# Classic- Basket Stuck in Group Head



## tomcowlin (Feb 21, 2014)

Hi

I've had a problem with my Gaggia Classic for a while now. It was a second hand gift from a friend.

My problem is that the portafilter is stuck in the group head; it has no coffee in it. I put the portafilter in and twisted around as per normal but the basket literally came out of the portafilter and now will not come out of the machine itself.

I've had a look around online but for most people it seems that it will come off quite easily, not for myself...









Could using the machine with just water help at all in removing the basket?

Thanks

Tom


----------



## funinacup (Aug 30, 2010)

Use a flat blade screwdriver and gently pop it back out. Make sure the group seal and all around that area is as clean as possible and it shouldn't stick.


----------



## The Systemic Kid (Nov 23, 2012)

Just to add to that, if you are worried about damaging the chrome - use some gaffer tape or similar where you apply leverage.


----------



## El carajillo (Mar 16, 2013)

When you get the basket out also remove the seal and clean it, then examine it for damage /excessive hardness. If in doubt renew it,also remove the screen(thin metal disc) and then the block behind it and thouroughly clean both.


----------



## gaggiamanualservice.com (Dec 22, 2009)

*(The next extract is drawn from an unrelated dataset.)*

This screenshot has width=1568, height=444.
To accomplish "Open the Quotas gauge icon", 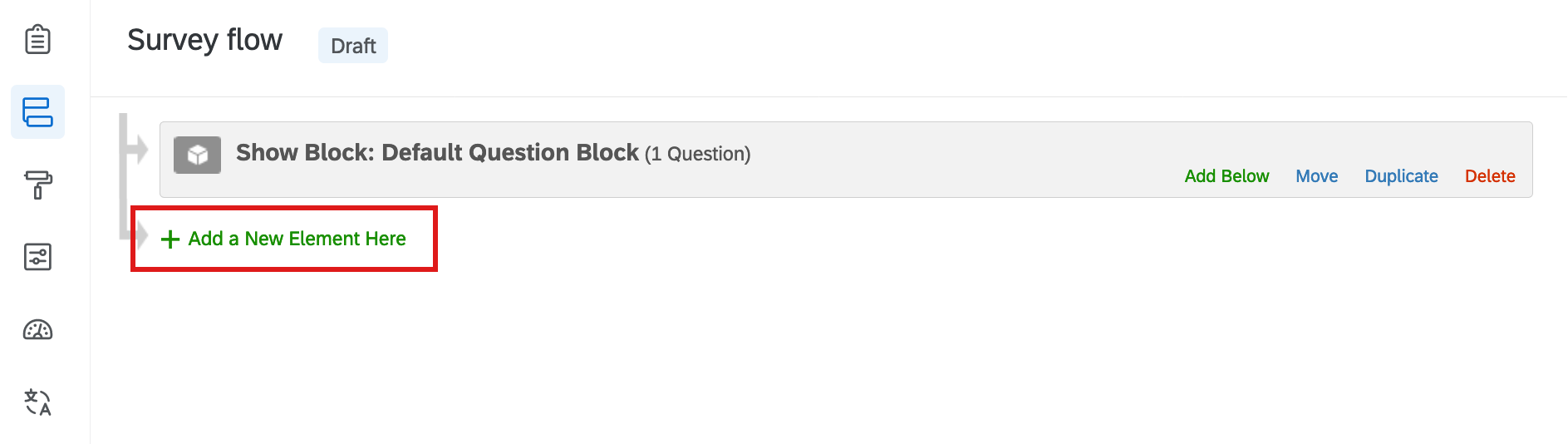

once basket off, remove disc and holding plate then use wire wool to clean them, then use same to clean brewhead. after this clean once a month with warm warm water and dishcloth


----------



## Paulmgreen (Nov 16, 2013)

I had the same problem.... Thorough clean wire wool fixed it


----------



## tomcowlin (Feb 21, 2014)

After a long time I finally got around to taking the machine to a proper shop and they were able to get it out using a (some sort of) screwdriver (I believe)


----------